L’Inghilterra è sull’orlo del “lockdown nazionale” dopo il fallimento del giro di chiave imposto il 24 settembre dal primo ministro Boris Johnson per arginare la seconda ondata. Il controverso coprifuoco di pub e locali notturni alle 22 ha incentivato festini di strada e nelle abitazioni private, additate come ricettacoli per la propagazione del virus. In tutto le vittime sono più di 42mila, e i contagi 450mila. Su 16 milioni di britannici sono scattati lockdown localizzati e il divieto di incontrarsi in pub e ristoranti. I governi di Scozia, Galles ed Irlanda del Nord decidono autonomamente mentre Londra (30 casi per 100mila abitanti) resiste alla chiusura.

Il governo fatica a trovare l’equazione per salvare l’economia, trafitta dalla recessione peggiore degli ultimi 300 anni, e la salute di un popolo che “non riesce a rispettare le regole perché ama la libertà”, a detta di Boris Johnson. Dal 28 settembre l’obbligo di auto-isolamento è sancito da una legge che Downing Street ha promulgato senza lo scrutinio del Parlamento, tra la rivolta dei ribelli Tory contro le nuove regole come multe fino a 12mila euro per chi mente o viola l’isolamento, musica sotto gli 85 decibel nei locali, e controlli più stringenti della polizia.

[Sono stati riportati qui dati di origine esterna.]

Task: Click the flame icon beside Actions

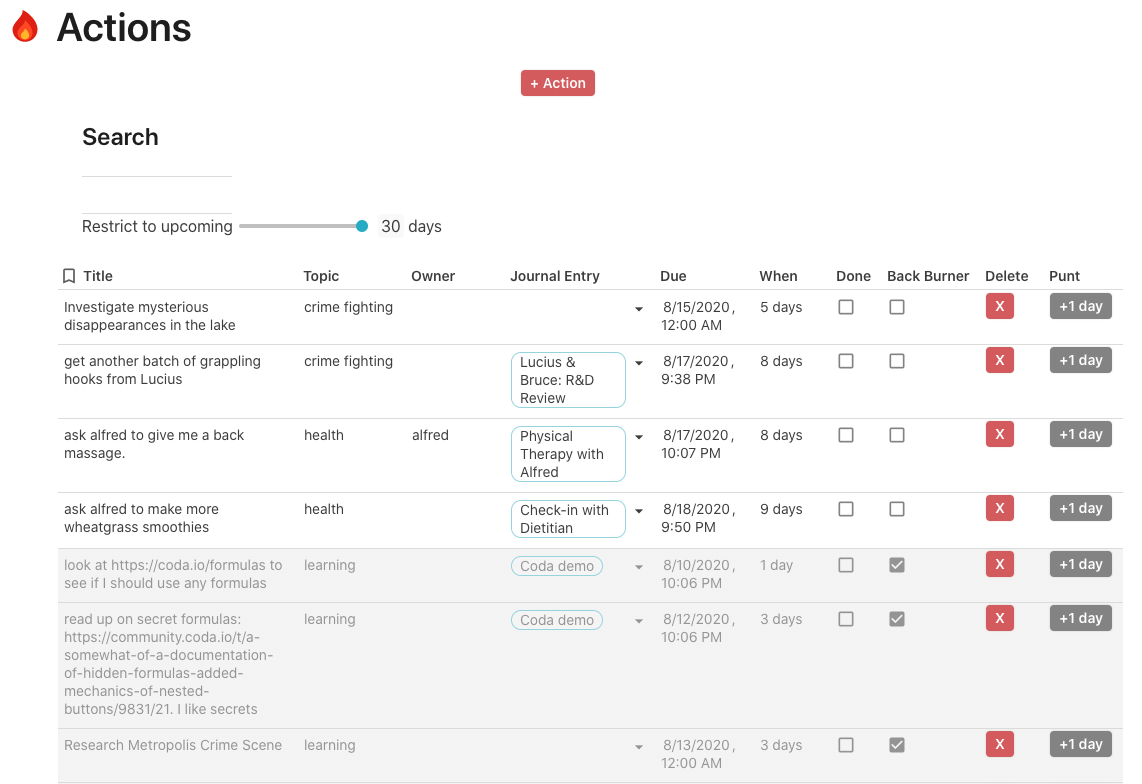Action: click(x=25, y=27)
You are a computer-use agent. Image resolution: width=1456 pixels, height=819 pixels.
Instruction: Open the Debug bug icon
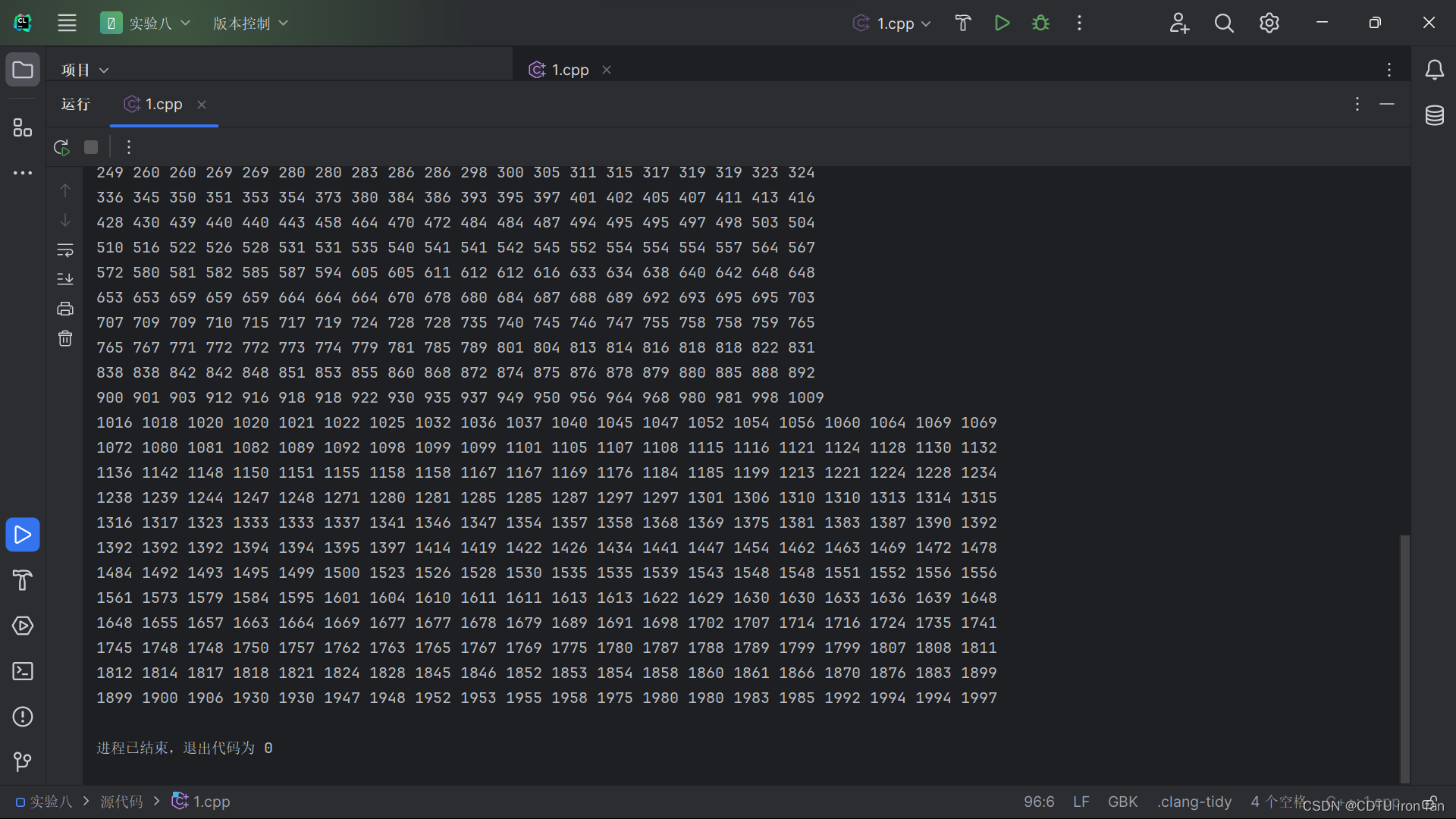[1040, 23]
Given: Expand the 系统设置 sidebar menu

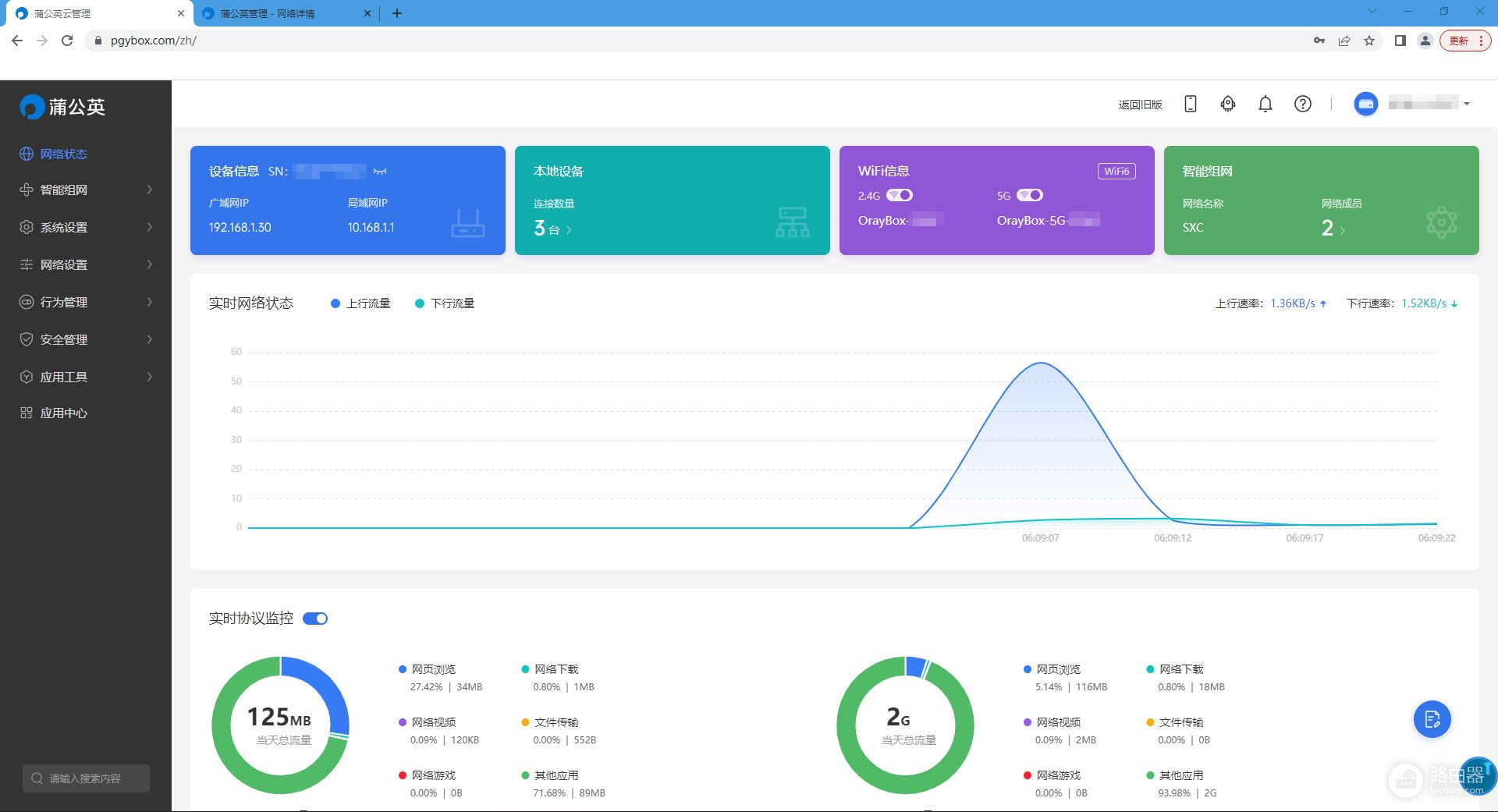Looking at the screenshot, I should (x=86, y=227).
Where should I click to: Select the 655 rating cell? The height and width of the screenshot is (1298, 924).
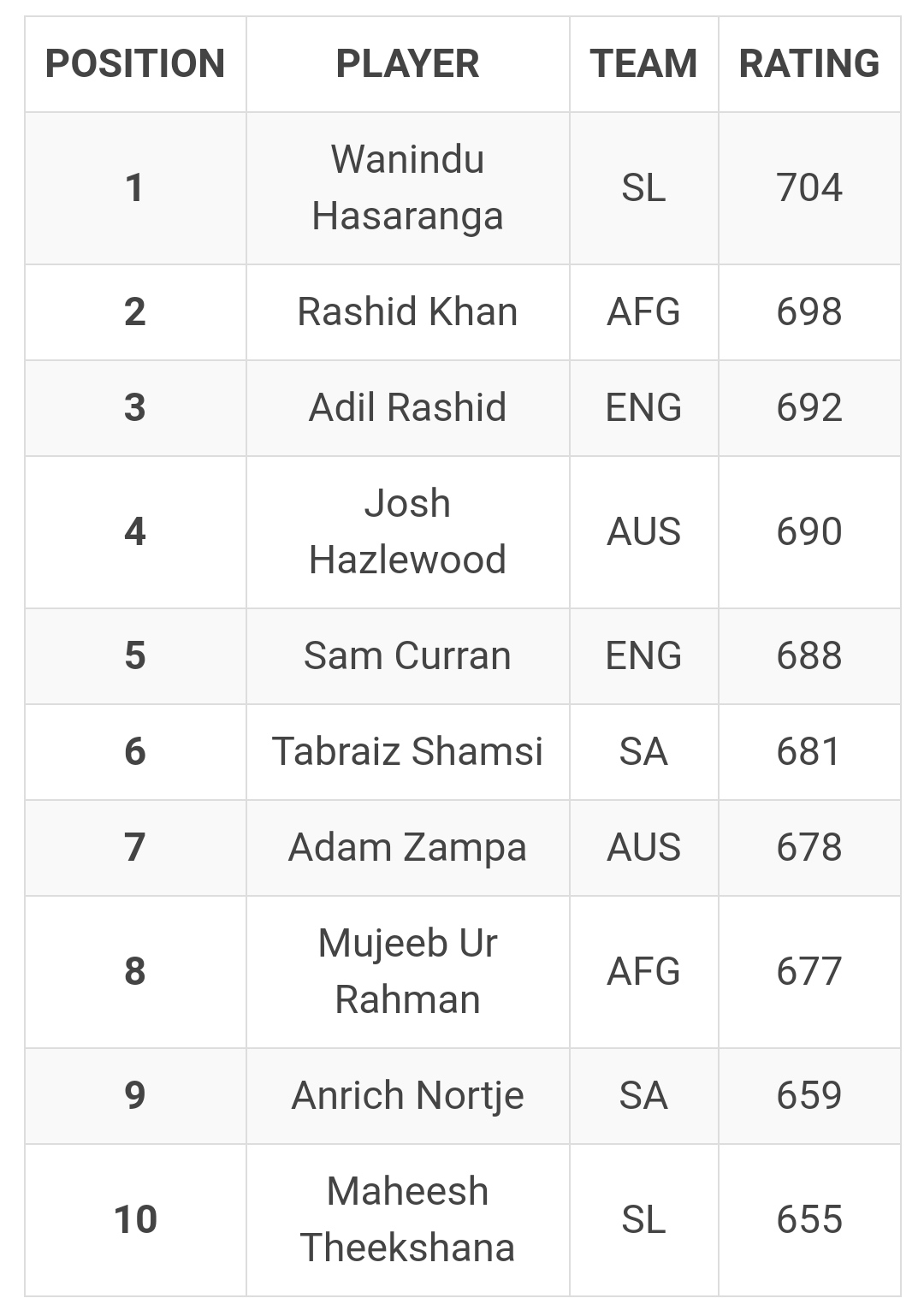click(x=809, y=1219)
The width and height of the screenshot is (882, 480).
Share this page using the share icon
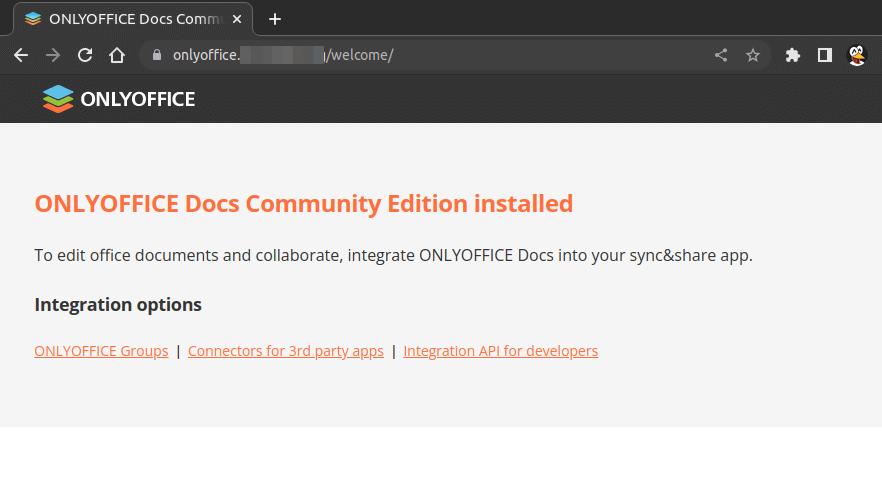[x=721, y=56]
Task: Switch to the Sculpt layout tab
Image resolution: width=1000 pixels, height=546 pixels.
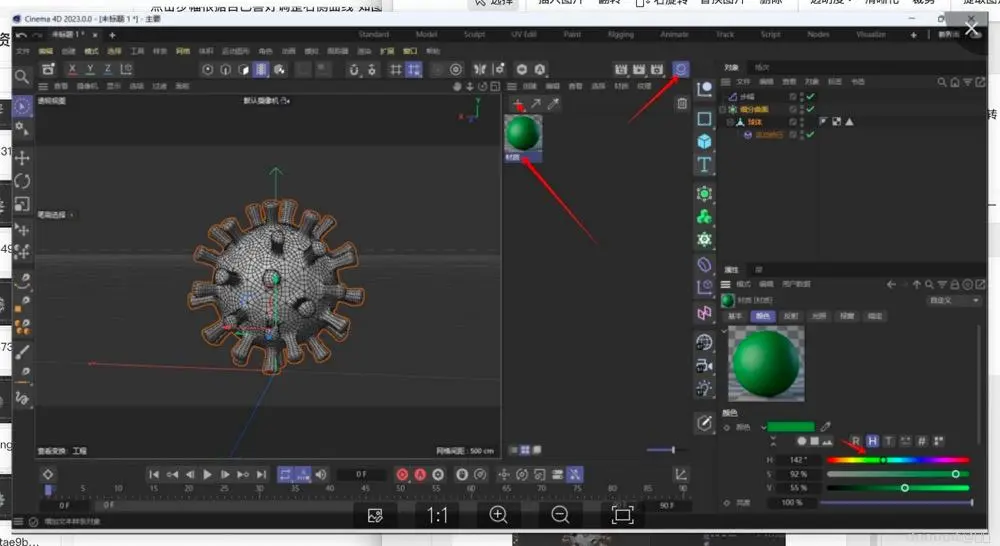Action: tap(474, 34)
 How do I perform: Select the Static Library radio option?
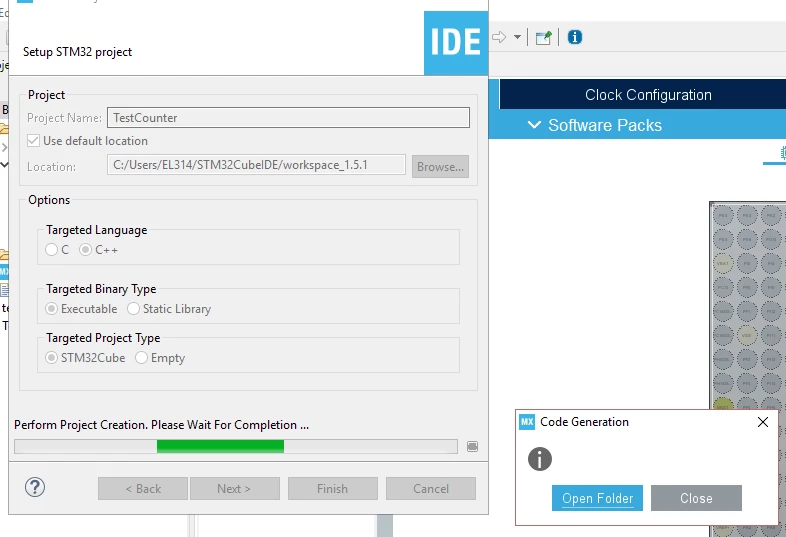(x=133, y=309)
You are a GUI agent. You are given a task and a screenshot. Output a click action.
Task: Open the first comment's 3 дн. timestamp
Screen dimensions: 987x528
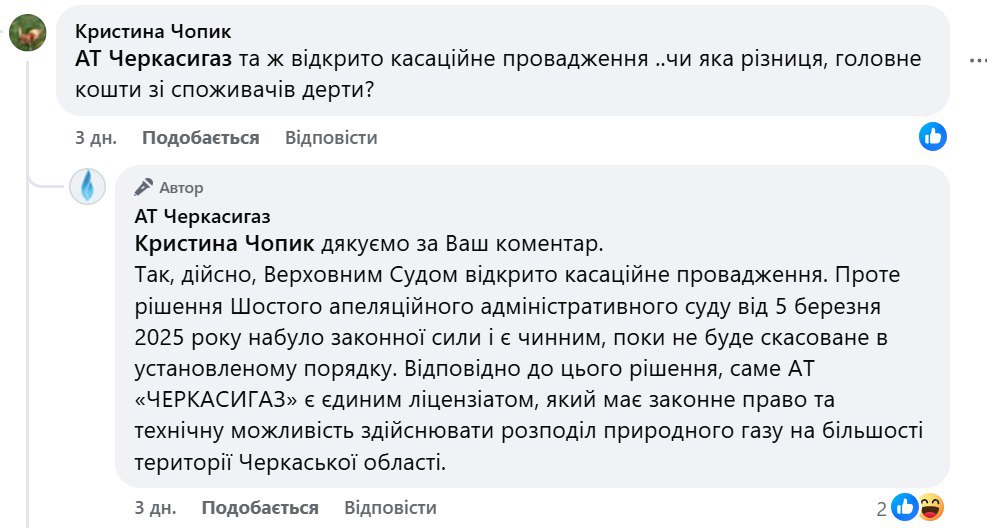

Nel Regno Unito si prospettano 200 morti al giorno a novembre, quando l’inverno infierirà con un mix di virus stagionali. Nonostante questo, i No Mask continuano a scendere per strada, ammassati, a Londra. Gli assi nella manica di Johnson sono la nuova app di tracciamento ed il programma di tamponi a tappeto denominato “Operazione Moonshot” per riparare al fiasco degli appuntamenti introvabili. L’asse del consenso politico intanto si inclina dalla parte dei Laburisti di Keir Starmer al 42% contro il 39% di Johnson, punito per i retromarcia e i suoi messaggi confusi.